*** Dataset entries ***

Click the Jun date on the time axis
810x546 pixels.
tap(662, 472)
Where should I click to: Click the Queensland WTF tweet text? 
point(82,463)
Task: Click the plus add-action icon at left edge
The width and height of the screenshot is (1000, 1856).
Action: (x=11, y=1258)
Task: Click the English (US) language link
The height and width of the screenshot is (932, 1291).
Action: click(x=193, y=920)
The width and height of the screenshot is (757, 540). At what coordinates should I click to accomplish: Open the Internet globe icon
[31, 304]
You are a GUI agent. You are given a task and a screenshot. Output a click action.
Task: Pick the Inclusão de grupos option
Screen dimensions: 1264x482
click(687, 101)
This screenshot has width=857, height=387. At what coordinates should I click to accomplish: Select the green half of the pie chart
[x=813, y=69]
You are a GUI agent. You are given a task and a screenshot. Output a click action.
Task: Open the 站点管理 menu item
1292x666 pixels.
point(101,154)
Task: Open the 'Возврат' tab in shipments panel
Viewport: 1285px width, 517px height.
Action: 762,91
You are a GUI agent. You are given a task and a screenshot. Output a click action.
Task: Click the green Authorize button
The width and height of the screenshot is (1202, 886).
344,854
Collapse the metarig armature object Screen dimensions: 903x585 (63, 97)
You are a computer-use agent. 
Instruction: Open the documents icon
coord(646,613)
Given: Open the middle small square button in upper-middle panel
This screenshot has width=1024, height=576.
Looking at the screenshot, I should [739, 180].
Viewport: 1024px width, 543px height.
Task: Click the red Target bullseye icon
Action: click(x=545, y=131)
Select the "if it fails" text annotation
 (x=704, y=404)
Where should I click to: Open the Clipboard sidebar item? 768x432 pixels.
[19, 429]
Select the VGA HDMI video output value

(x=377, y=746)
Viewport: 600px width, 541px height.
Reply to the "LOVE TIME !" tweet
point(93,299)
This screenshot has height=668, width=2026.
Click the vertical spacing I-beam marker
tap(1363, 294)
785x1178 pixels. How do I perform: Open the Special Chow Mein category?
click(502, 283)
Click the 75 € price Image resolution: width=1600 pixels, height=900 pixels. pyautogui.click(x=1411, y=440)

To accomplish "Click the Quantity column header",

*** End of Dataset entries ***

Work instructions: Repeat precisely, and with nothing added, every line from the one containing "785x1178 pixels. How" to the last line of the listing above.

Output of the exercise:
785x1178 pixels. How do I perform: Open the Special Chow Mein category?
click(502, 283)
Click the 75 € price Image resolution: width=1600 pixels, height=900 pixels. pyautogui.click(x=1411, y=440)

To accomplish "Click the Quantity column header",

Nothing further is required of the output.